▸ ENTRIES SHOWN:
——

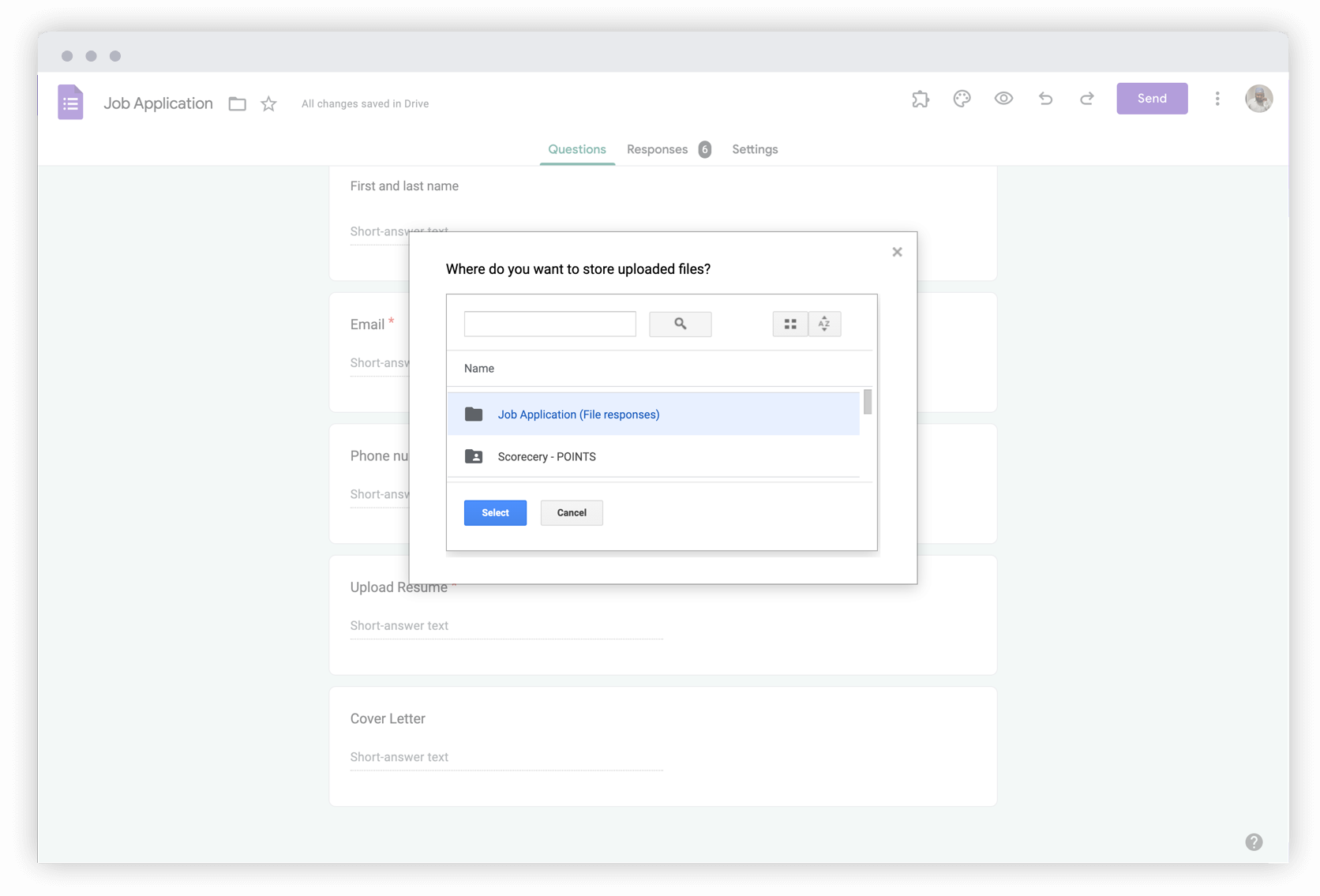
Task: Star the Job Application form
Action: tap(268, 103)
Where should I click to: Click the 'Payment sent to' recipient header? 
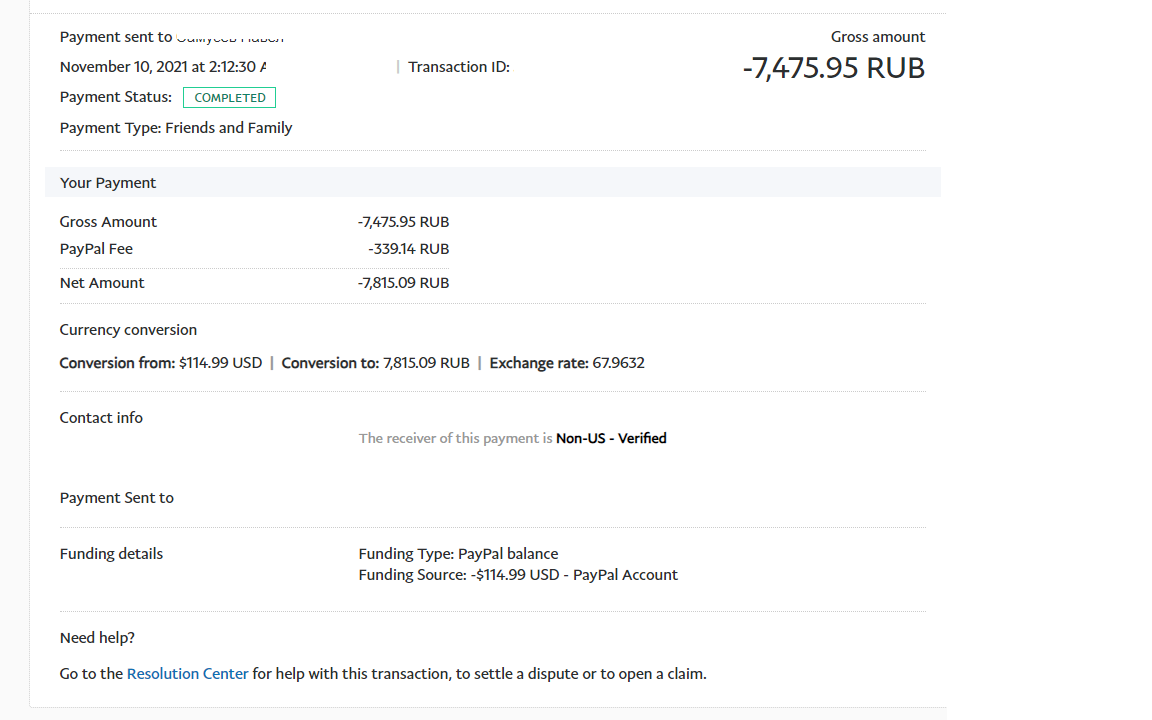click(x=172, y=37)
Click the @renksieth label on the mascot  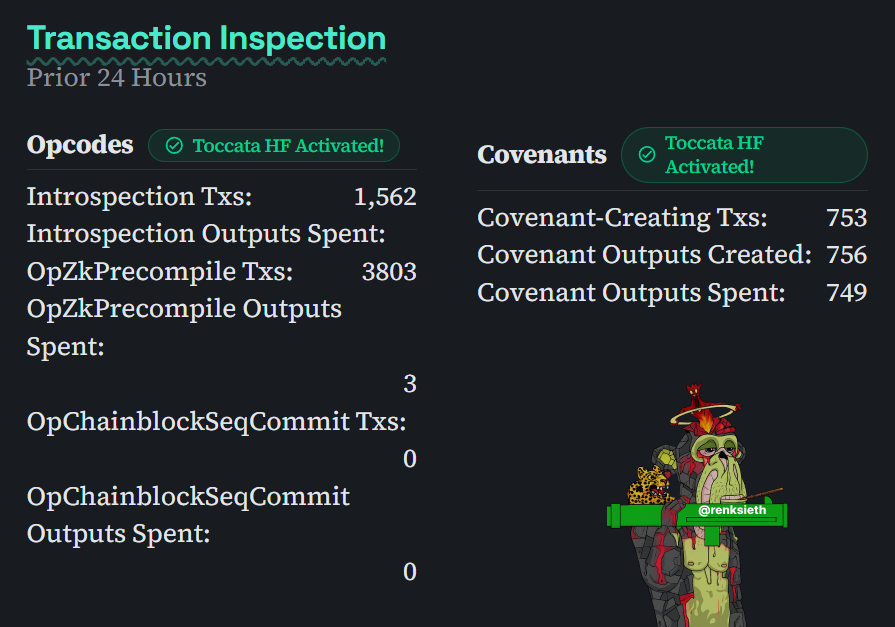(x=732, y=509)
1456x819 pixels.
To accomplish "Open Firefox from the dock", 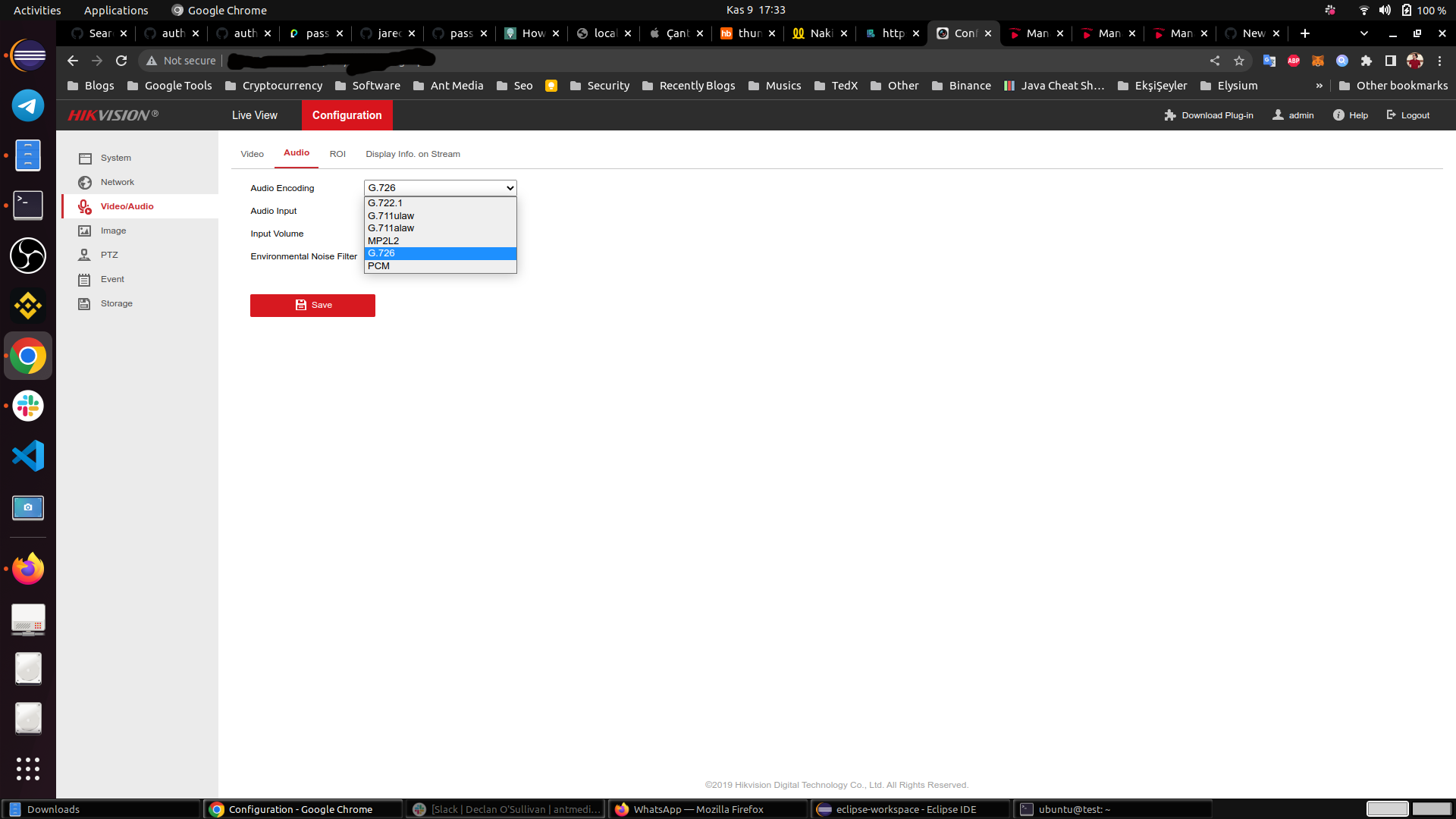I will pos(27,568).
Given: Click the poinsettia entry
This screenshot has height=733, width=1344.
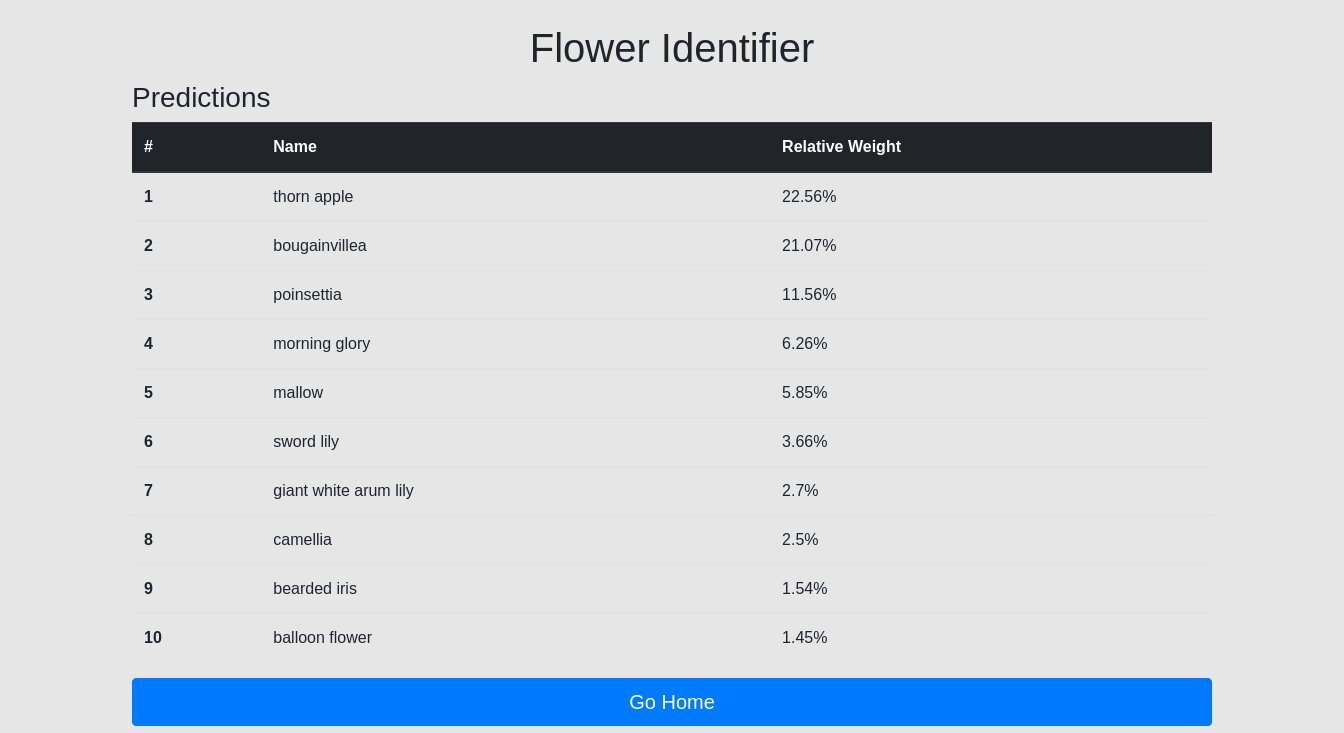Looking at the screenshot, I should click(307, 295).
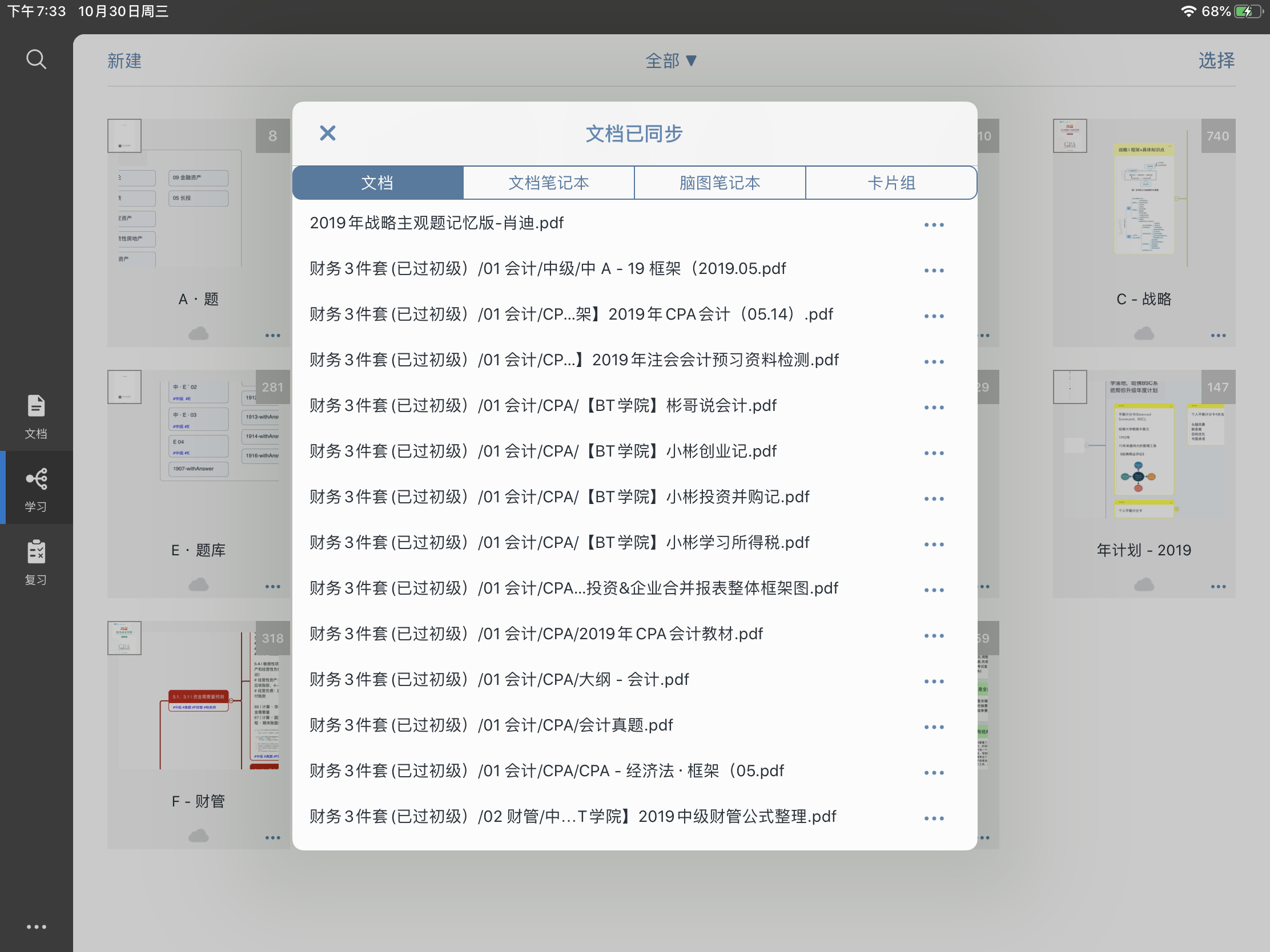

——

▸ GIVEN EXERCISE: Please copy the records word for word, starting at the line with "Given: Click the poinsettia entry" and going through the final line of the records. Leave the pictures out.

▸ SOLUTION TO THIS TASK:
Given: Click the poinsettia entry
This screenshot has height=733, width=1344.
Looking at the screenshot, I should click(307, 295).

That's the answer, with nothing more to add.